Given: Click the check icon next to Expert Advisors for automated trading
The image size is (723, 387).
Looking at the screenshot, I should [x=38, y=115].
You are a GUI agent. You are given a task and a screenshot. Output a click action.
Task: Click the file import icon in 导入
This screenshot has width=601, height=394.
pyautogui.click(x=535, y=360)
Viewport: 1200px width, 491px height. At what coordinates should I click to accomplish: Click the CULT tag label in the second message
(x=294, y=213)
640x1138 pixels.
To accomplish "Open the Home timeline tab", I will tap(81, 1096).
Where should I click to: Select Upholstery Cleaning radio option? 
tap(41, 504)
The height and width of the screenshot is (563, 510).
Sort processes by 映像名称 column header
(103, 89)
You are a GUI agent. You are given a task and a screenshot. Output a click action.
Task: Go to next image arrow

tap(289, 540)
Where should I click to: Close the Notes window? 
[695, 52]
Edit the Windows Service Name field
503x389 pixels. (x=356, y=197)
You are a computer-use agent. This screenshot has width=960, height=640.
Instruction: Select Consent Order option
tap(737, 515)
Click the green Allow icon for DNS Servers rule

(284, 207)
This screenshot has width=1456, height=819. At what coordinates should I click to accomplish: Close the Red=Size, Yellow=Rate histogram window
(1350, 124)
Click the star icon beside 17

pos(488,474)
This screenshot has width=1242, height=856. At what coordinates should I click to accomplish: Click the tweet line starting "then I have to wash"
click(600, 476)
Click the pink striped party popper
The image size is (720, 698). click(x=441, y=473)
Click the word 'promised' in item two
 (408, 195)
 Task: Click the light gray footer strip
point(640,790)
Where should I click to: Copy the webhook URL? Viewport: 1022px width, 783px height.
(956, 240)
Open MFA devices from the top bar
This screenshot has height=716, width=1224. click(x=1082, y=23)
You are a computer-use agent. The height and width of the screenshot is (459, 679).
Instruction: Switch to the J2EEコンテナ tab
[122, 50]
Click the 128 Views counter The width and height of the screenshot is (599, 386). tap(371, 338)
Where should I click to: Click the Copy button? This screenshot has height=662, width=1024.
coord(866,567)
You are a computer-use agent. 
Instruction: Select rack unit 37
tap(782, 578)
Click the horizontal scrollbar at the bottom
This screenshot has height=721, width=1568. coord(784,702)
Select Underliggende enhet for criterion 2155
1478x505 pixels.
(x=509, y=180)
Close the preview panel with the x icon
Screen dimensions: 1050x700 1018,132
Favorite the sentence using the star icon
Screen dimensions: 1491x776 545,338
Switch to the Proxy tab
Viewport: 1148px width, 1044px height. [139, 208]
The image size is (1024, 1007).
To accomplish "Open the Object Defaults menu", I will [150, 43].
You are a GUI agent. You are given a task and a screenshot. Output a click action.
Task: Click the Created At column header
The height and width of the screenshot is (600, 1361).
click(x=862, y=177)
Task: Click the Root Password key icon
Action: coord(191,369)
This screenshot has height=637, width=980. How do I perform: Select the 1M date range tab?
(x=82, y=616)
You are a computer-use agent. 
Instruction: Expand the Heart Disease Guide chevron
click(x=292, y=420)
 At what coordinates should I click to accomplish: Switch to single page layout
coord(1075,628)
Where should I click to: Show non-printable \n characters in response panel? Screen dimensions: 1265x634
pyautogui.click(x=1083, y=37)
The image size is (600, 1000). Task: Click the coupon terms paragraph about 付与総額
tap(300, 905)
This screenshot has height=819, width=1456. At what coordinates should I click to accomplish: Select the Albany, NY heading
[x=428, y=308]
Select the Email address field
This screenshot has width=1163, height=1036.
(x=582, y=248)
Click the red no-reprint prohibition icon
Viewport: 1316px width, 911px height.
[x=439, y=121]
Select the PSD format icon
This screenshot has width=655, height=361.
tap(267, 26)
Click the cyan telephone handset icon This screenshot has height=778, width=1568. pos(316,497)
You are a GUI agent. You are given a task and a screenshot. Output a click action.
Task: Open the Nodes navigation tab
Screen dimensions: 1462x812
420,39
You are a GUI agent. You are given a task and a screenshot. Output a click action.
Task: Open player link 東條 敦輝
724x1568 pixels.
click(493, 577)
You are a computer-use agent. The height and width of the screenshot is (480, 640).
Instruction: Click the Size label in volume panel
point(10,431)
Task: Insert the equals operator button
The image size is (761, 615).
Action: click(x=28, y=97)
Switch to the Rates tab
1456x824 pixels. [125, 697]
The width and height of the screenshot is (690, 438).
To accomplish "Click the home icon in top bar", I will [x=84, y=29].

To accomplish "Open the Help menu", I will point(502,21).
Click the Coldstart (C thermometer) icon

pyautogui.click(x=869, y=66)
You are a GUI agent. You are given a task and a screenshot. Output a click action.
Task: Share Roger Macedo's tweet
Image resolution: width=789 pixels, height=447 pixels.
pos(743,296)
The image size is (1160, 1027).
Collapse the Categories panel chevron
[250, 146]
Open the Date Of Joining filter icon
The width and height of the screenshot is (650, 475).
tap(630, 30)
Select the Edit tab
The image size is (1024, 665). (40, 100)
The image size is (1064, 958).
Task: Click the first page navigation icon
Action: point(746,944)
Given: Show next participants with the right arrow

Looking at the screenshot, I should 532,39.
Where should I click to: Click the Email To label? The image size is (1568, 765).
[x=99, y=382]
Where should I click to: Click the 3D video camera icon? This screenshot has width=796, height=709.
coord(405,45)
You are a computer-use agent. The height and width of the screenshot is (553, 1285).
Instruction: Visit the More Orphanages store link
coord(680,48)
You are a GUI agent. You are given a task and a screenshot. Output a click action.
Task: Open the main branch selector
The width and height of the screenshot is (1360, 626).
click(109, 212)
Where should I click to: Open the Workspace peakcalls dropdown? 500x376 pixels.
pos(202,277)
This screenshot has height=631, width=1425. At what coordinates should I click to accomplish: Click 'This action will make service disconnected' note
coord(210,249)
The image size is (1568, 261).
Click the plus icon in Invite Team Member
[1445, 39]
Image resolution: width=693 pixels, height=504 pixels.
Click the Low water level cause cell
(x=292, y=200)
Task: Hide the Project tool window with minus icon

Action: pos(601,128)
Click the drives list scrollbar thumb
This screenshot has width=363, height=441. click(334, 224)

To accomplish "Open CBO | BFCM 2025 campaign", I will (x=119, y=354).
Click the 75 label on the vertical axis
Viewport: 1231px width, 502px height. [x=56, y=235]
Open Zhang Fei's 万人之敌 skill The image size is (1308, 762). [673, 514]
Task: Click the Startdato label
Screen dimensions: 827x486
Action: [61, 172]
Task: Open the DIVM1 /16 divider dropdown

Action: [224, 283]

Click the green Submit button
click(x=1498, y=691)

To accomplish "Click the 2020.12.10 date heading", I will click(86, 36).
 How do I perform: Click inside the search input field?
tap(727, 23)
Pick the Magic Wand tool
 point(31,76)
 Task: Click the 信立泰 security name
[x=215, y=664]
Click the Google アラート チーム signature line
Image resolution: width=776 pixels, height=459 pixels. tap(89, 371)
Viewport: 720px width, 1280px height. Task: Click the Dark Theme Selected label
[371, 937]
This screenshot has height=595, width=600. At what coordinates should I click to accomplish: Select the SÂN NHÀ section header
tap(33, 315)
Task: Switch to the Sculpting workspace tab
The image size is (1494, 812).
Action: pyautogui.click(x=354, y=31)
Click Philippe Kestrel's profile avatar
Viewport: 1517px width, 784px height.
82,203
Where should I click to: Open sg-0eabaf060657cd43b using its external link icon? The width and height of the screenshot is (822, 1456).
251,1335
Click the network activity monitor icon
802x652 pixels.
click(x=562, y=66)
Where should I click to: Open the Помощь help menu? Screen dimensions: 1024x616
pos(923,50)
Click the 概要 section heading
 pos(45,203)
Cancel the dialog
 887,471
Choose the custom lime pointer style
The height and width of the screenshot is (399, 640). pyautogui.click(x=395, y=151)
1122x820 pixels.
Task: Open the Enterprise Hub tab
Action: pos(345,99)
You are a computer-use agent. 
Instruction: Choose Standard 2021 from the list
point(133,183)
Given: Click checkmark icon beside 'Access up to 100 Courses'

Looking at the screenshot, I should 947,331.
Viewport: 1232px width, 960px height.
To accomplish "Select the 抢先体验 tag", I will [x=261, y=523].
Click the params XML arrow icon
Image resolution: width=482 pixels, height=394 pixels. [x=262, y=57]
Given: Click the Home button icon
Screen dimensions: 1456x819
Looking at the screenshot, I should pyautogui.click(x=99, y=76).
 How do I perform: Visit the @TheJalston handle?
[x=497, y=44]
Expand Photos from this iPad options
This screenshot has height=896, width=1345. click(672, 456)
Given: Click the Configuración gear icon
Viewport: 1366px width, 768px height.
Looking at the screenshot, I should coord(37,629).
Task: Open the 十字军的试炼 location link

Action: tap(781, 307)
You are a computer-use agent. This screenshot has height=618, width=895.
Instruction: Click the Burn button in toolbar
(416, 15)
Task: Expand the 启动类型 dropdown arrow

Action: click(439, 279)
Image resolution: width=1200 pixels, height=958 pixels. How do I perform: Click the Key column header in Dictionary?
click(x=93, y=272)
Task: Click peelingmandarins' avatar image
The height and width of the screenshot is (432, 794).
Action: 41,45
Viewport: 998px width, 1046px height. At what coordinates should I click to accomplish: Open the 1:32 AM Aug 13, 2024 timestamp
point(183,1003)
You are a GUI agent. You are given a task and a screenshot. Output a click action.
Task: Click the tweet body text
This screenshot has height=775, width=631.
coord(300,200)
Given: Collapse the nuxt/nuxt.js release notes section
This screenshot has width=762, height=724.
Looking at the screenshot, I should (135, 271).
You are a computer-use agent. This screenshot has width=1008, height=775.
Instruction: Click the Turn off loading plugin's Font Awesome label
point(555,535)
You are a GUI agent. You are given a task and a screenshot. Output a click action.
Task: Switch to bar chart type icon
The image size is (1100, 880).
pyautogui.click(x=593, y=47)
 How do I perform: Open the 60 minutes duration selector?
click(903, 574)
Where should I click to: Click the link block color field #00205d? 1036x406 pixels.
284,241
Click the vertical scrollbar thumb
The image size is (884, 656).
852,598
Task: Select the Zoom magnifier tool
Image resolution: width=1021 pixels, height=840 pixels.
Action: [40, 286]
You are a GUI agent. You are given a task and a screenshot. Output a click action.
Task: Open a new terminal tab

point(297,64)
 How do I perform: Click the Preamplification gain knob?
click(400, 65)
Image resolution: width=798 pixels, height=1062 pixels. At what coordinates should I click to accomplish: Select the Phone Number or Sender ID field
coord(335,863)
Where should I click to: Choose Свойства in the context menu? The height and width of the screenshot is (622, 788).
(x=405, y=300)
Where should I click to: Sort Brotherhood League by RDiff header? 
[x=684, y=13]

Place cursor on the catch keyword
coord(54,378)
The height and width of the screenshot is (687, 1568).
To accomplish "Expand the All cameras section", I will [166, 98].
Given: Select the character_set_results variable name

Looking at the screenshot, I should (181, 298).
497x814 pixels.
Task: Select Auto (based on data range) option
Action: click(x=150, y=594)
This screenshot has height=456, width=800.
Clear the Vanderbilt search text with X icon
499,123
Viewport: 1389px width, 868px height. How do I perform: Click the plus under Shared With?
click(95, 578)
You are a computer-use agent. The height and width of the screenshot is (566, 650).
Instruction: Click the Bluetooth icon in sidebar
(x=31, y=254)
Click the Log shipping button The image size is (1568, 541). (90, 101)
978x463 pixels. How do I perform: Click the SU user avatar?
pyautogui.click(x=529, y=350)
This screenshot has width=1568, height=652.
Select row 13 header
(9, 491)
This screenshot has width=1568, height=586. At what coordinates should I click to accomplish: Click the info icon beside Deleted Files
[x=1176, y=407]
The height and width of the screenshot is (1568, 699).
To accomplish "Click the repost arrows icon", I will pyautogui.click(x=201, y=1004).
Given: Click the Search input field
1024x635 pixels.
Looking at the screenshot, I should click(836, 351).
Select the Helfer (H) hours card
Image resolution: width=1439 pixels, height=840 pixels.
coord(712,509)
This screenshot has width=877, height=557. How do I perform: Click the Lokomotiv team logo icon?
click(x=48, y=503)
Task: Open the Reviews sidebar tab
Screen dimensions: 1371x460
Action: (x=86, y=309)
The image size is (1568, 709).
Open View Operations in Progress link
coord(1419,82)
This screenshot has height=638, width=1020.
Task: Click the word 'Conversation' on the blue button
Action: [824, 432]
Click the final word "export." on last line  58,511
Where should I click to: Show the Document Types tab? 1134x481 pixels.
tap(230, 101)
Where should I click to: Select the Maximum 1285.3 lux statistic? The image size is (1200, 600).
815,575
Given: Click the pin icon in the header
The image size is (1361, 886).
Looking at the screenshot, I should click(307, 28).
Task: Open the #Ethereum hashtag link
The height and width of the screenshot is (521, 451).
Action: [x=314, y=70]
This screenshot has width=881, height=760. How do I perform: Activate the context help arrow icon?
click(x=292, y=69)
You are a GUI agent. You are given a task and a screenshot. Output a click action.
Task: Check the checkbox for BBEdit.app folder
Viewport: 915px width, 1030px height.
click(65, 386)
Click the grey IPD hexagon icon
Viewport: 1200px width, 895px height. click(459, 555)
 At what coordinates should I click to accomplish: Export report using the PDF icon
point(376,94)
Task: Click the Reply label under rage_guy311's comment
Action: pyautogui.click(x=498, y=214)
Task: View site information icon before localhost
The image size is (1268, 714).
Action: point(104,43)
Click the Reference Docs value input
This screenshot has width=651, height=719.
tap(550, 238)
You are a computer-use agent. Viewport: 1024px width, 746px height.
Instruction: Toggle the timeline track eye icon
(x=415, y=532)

-*-

**What you have to do**
Go through the listing above and find each line containing the string "computer"; copy those lines.

**Answer to this task**
You are a computer-use agent. This screenshot has width=960, height=640.
You are a computer-use agent. The height and width of the screenshot is (459, 679).
You are a computer-use agent. 
You are a computer-use agent. 
You are a computer-use agent. The height and width of the screenshot is (480, 640).
You are a computer-use agent. The height and width of the screenshot is (553, 1285).
You are a computer-use agent. 
You are a computer-use agent. This screenshot has height=618, width=895.
You are a computer-use agent. This screenshot has width=1008, height=775.
You are a computer-use agent. The height and width of the screenshot is (566, 650).
You are a computer-use agent. Viewport: 1024px width, 746px height.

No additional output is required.